FRIDAY, Feb. 24, 2017 (HealthDay News) — For Medicare beneficiaries undergoing percutaneous coronary intervention (PCI), transradial intervention (TRI) with same-day discharge (SDD) is associated with lower costs, according to a study published in the Feb. 27 issue of JACC: Cardiovascular Interventions.
Amit P. Amin, M.D., from the Washington University School of Medicine in St. Louis, and colleagues analyzed data from 279,987 PCI patients eligible for SDD in the National Cardiovascular Data Registry CathPCI Registry linked to Medicare claims files. Cost-to-charge ratios were used to estimate hospital costs in 2014 U.S. dollars.
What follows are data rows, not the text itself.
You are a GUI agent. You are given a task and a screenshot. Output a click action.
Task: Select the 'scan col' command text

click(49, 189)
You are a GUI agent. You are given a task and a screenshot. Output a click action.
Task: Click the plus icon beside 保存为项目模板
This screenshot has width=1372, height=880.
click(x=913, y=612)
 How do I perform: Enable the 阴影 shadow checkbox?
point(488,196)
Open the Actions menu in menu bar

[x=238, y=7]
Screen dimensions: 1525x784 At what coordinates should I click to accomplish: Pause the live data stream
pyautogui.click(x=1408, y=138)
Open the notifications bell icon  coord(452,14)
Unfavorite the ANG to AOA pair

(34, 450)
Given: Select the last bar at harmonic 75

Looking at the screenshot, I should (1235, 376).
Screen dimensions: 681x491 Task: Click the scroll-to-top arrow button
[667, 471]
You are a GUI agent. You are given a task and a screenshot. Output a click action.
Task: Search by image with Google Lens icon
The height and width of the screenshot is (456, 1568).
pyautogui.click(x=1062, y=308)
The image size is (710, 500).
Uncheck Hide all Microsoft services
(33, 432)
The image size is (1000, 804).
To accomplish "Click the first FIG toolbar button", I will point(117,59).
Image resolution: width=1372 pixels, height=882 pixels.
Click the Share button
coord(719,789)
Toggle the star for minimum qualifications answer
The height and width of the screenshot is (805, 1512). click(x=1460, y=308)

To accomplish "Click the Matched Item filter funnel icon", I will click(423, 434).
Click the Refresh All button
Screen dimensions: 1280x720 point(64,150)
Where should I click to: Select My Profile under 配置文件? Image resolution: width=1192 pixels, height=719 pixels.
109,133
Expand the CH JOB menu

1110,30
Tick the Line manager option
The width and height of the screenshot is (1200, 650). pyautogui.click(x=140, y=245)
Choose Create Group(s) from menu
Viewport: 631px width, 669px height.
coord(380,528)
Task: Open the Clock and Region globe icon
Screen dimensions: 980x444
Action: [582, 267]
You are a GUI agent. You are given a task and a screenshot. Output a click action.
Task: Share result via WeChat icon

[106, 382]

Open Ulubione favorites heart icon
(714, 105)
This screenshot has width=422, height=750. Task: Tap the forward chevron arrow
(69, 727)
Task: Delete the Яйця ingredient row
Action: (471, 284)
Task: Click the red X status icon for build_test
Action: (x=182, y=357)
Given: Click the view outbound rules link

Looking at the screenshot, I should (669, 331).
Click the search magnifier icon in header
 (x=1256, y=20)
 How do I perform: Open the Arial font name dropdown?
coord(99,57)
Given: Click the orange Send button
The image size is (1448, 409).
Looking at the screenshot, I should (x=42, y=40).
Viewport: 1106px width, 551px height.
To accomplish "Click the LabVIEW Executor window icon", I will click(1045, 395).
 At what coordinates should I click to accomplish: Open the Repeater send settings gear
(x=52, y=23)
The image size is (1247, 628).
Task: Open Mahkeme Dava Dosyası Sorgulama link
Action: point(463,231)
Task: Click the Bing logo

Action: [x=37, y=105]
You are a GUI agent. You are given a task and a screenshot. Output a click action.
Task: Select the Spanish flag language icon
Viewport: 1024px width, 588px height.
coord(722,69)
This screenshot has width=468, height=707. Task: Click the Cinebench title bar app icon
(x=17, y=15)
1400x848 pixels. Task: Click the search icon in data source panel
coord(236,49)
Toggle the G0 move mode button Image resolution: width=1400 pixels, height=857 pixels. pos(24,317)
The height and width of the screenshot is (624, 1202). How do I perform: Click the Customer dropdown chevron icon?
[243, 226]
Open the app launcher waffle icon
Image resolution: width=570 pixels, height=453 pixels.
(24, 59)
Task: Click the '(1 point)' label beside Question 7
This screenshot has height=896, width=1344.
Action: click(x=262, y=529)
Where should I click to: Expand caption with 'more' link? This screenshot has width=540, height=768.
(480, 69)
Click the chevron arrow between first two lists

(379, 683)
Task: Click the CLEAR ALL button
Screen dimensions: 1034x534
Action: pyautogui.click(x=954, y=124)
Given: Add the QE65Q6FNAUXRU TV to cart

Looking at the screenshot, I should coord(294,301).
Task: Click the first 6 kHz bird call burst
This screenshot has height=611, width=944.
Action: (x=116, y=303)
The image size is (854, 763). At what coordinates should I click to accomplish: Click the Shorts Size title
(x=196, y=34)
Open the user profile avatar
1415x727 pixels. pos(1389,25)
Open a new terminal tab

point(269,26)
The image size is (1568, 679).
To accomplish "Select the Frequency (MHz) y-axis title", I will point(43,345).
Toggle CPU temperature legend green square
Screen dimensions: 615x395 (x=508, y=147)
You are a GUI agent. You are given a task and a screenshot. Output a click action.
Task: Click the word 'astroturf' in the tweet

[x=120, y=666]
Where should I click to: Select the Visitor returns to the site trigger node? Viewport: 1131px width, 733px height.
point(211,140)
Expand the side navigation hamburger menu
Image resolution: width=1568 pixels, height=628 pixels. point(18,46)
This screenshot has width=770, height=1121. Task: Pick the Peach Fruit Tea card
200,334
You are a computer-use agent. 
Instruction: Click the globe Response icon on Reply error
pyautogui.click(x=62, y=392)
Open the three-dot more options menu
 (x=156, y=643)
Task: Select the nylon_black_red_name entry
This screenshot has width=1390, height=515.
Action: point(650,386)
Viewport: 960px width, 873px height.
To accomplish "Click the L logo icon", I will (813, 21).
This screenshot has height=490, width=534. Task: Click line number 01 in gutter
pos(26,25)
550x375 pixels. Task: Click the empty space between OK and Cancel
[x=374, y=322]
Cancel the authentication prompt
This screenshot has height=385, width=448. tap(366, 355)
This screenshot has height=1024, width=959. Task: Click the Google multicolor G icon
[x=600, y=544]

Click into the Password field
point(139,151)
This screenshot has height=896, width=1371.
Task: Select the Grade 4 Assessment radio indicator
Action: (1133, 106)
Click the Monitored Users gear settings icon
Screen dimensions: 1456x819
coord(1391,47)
The researchers found that TRI was used in 9.0 percent of the procedures (13.5 percent of which were SDD), and SDD was used in 5.3 percent of cases (of which 23.1 percent were TRI). Compared with transfemoral intervention, TRI correlated with lower adjusted costs of $916, as was SDD ($3,502). The adjusted cost associated with TRI and SDD was $13,389, compared with costs of $17,076 associated with the transfemoral intervention and non-same-day discharge (difference of $3,689; P < 0.0001). The investigators estimated that a 30 percent shift from current practice to TRI SDD could potentially save $1 million at a hospital performing 1,000 PCIs each year, and $300 million annually nationwide.
“These findings have important implications for changing the current PCI care pathways to improve outcomes and reduce costs,” the authors write.
Several authors disclosed financial ties to the pharmaceutical industry. The study was funded by Vita Solutions, a subsidiary of The Medicines Company.